In [5]: state =  torch.load("assets/sample_sam_state.pt")                                                                                 

In [6]: state.keys()                                                                                                                      
Out[6]: dict_keys(['layer_mass', 'p', 'pi', 'caseid', 'case', 'liquid_ice_static_energy', '_DIMS', '_ATTRIBUTES', 'total_water_mixing_ratio', 'air_temperature', 'upward_air_velocity', 'x_wind', 'y_wind', 'tendency_of_total_water_mixing_ratio_due_to_dynamics', 'tendency_of_liquid_ice_static_energy_due_to_dynamics', 'tendency_of_x_wind_due_to_dynamics', 'tendency_of_y_wind_due_to_dynamics', 'latitude', 'longitude', 'sea_surface_temperature', 'surface_air_pressure', 'toa_incoming_shortwave_flux', 'surface_upward_sensible_heat_flux', 'surface_upward_latent_heat_flux', 'air_pressure', 'air_pressure_on_interface_levels', 'dt', 'time', 'day', 'nstep'])

In [7]: qt = state['total_water_mixing_ratio']                                                                                            

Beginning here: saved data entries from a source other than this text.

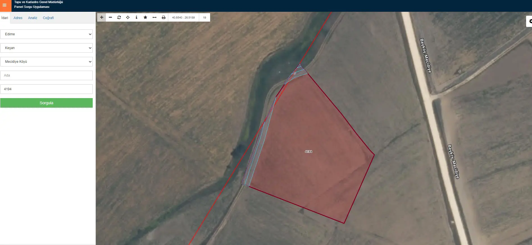The image size is (532, 245).
Task: Open the info tool in map toolbar
Action: click(x=137, y=17)
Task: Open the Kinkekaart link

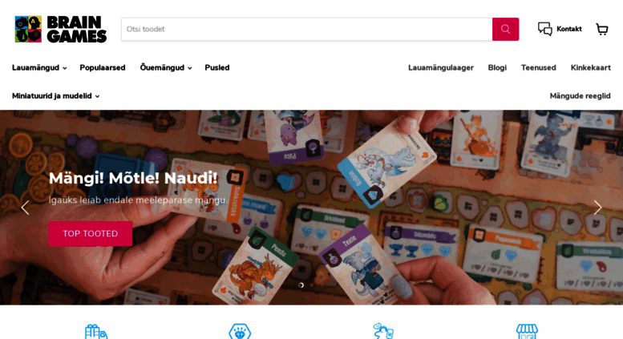Action: (590, 68)
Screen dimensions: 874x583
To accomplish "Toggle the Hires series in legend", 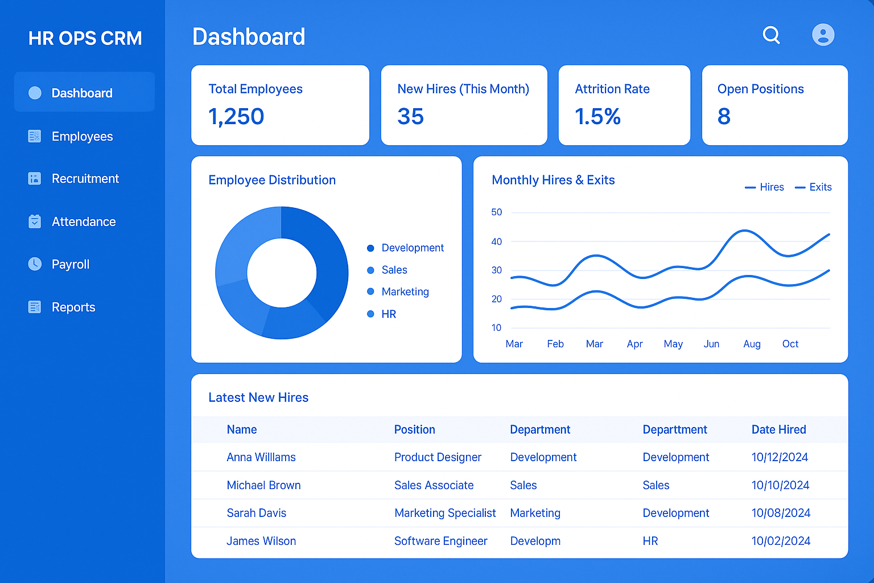I will pos(764,187).
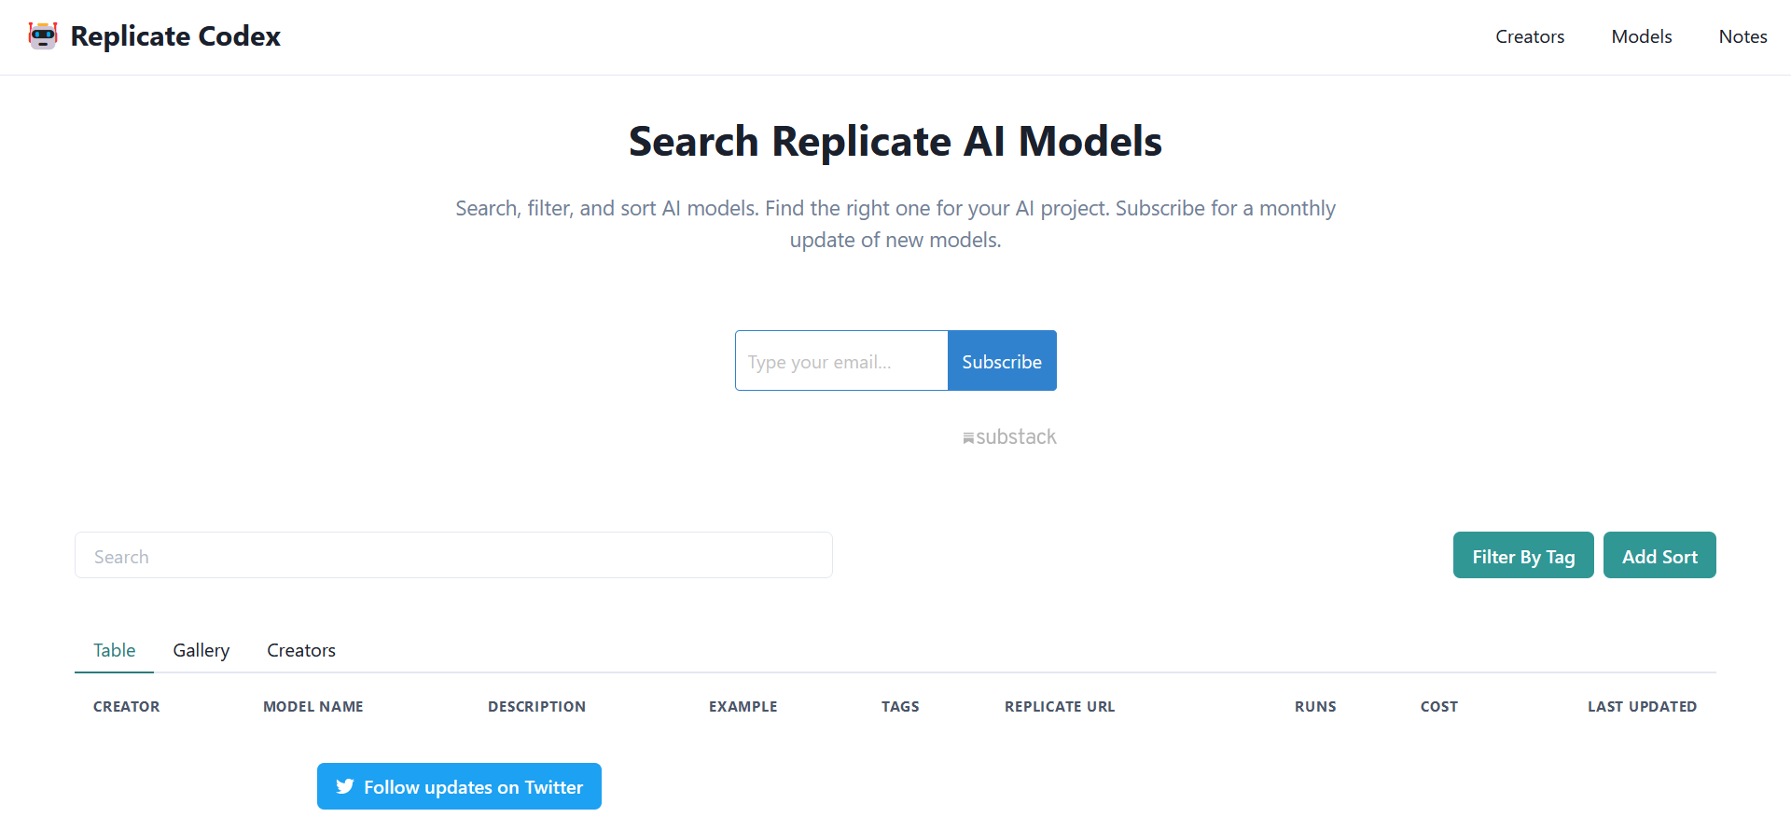
Task: Open the Filter By Tag panel
Action: point(1522,555)
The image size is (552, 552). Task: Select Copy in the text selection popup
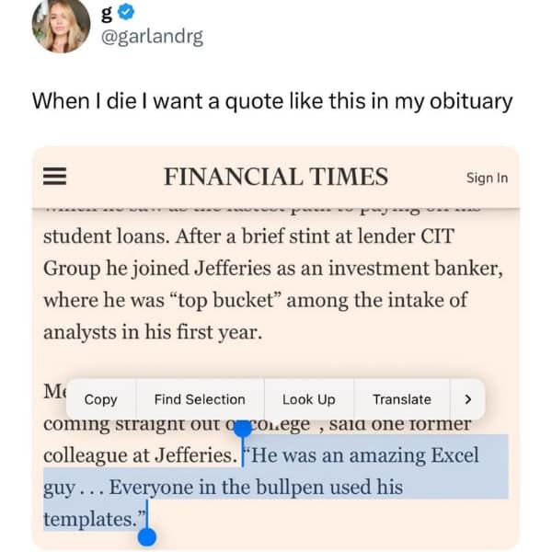100,399
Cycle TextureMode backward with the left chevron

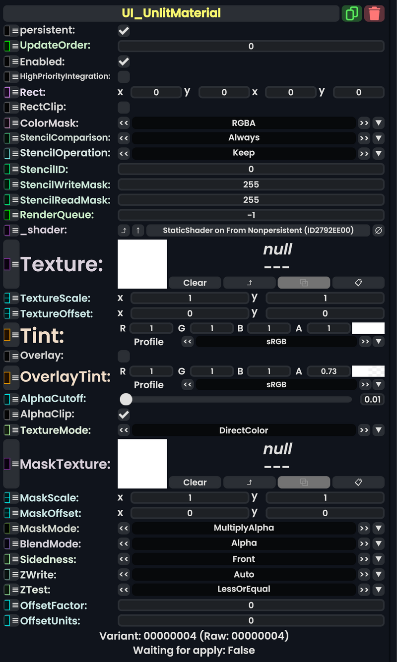tap(123, 430)
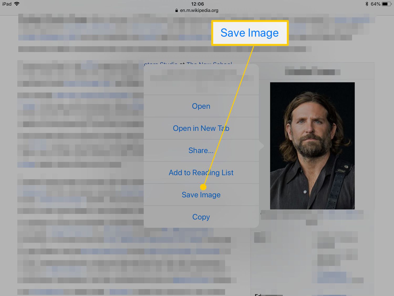This screenshot has height=296, width=394.
Task: Tap Save Image in the popup menu
Action: (x=201, y=195)
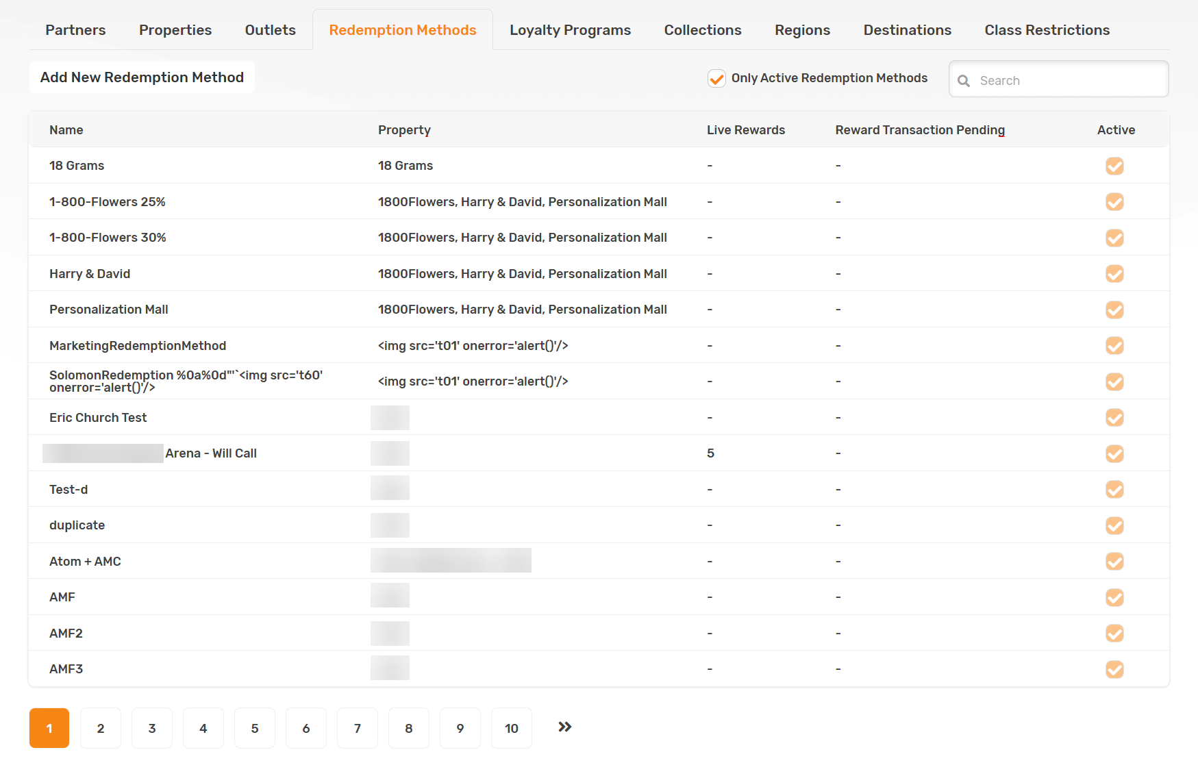This screenshot has width=1198, height=776.
Task: Click Add New Redemption Method button
Action: [x=142, y=77]
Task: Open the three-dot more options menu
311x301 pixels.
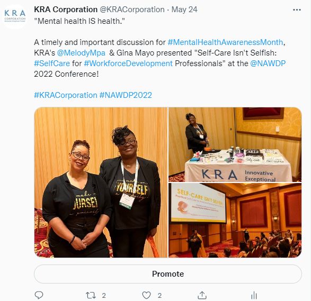Action: pos(297,10)
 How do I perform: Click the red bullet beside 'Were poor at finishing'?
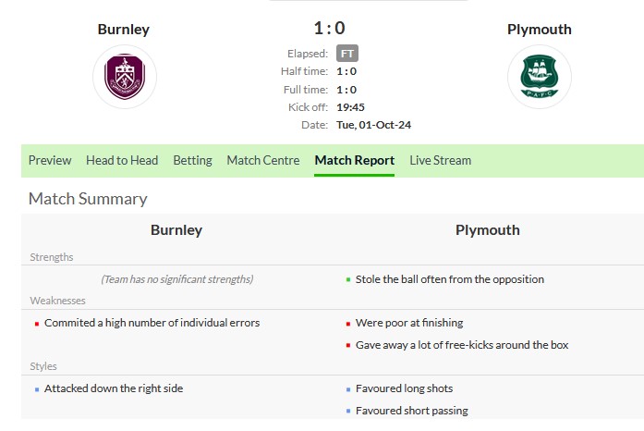pyautogui.click(x=347, y=324)
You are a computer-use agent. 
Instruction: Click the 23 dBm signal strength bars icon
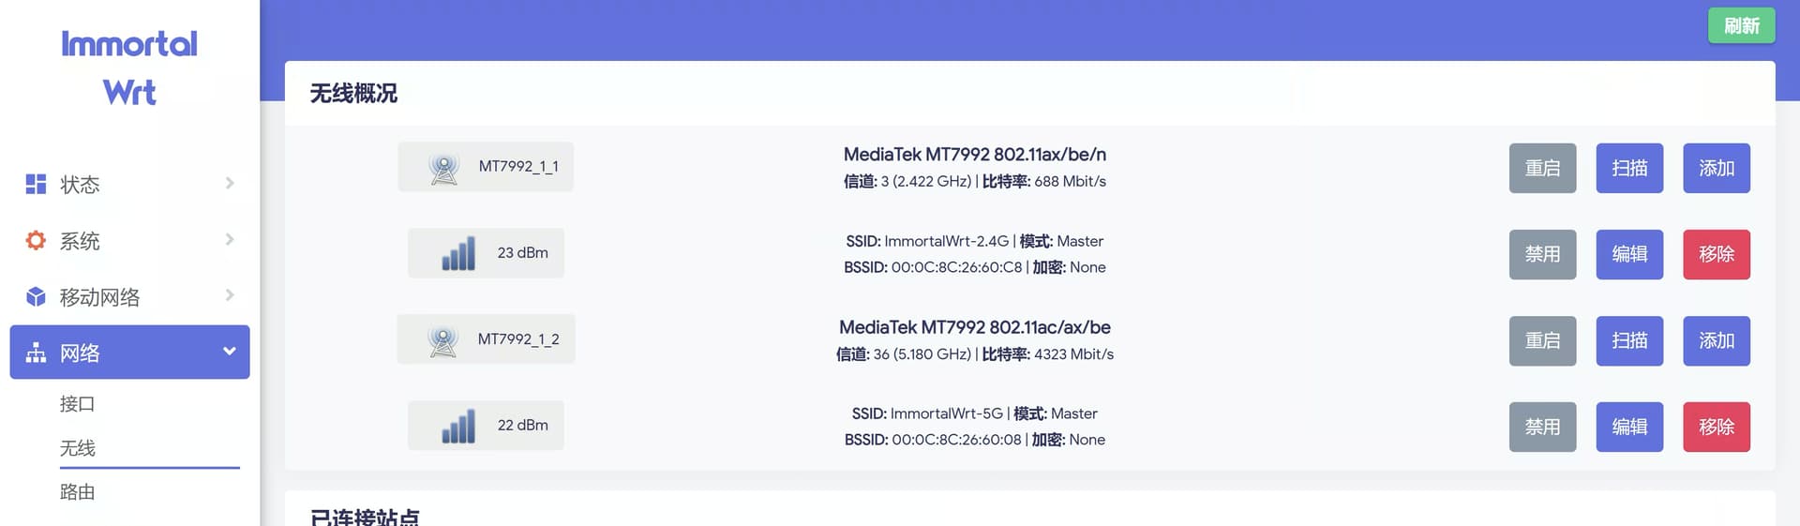tap(458, 253)
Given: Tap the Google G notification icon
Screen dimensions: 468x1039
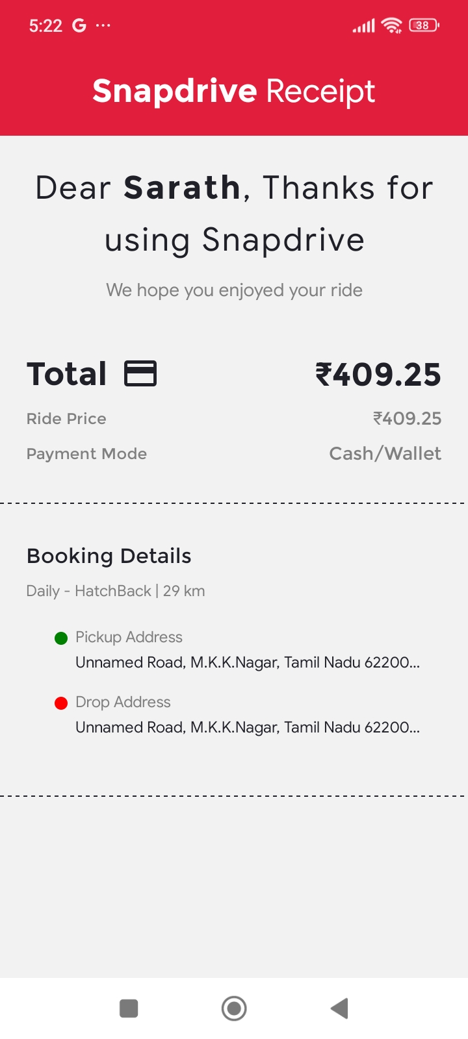Looking at the screenshot, I should [79, 25].
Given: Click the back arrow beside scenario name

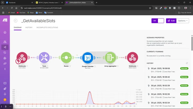Looking at the screenshot, I should tap(16, 21).
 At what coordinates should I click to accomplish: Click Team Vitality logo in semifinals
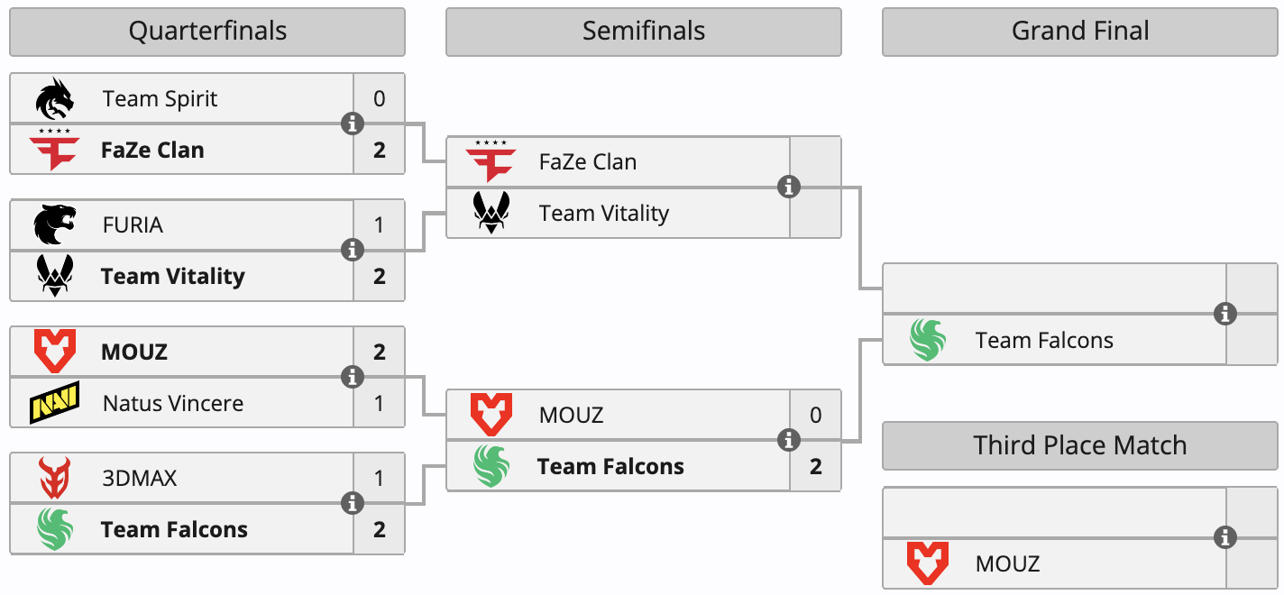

In [8]: qt.shape                                                                                                                          
Out[8]: (34, 64, 128)

In [9]: state['sea_surface_temperature'].shape                                                                                            
Out[9]: (1, 64, 128)

In [10]: state['air_pressure_on_interface_levels'].shape                                                                                  
Out[10]: (35,)

In [11]: state['p'].shape                                                                                                                 
Out[11]: (34,)

In [12]: state['_ATTRIBUTES']                                                                                                             
Out[12]: 
{'liquid_ice_static_energy': {'units': 'K'},
 'total_water_mixing_ratio': {'units': 'g/kg'},
 'air_temperature': {'units': 'K'},
 'upward_air_velocity': {'units': 'm/s'},
 'x_wind': {'units': 'm/s'},
 'y_wind': {'units': 'm/s'},
 'tendency_of_total_water_mixing_ratio_due_to_dynamics': {'units': 'm/s'},
 'tendency_of_liquid_ice_static_energy_due_to_dynamics': {'units': 'm/s'},
 'tendency_of_x_wind_due_to_dynamics': {'units': 'm/s'},
 'tendency_of_y_wind_due_to_dynamics': {'units': 'm/s'},
 'latitude': {'units': 'degreeN'},
 'longitude': {'units': 'degreeN'},
 'sea_surface_temperature': {'units': 'K'},
 'surface_air_pressure': {'units': 'mbar'},
 'toa_incoming_shortwave_flux': {'units': 'W m^-2'},
 'surface_upward_sensible_heat_flux': {'units': 'W m^-2'},
 'surface_upward_latent_heat_flux': {'units': 'W m^-2'},
 'air_pressure': {'units': 'hPa'}}

In [13]: # tendence of total water mixing ratio expected units = g/kg/day                                                                 

In [14]: # tendence of tendency_of_liquid_ice_static_energy expected units =K/day                                           

Configuring SAM to call this function

Write uwnet.sam_interface.call_random_forest

rule sam_run in Snakefile actually runs the SAM model.

parameters as a json file are passed to src.sam.create_case via -p flag.

Example parameters at assets/parameters_sam_neural_network.json.

parameters['python'] configures which python function is called.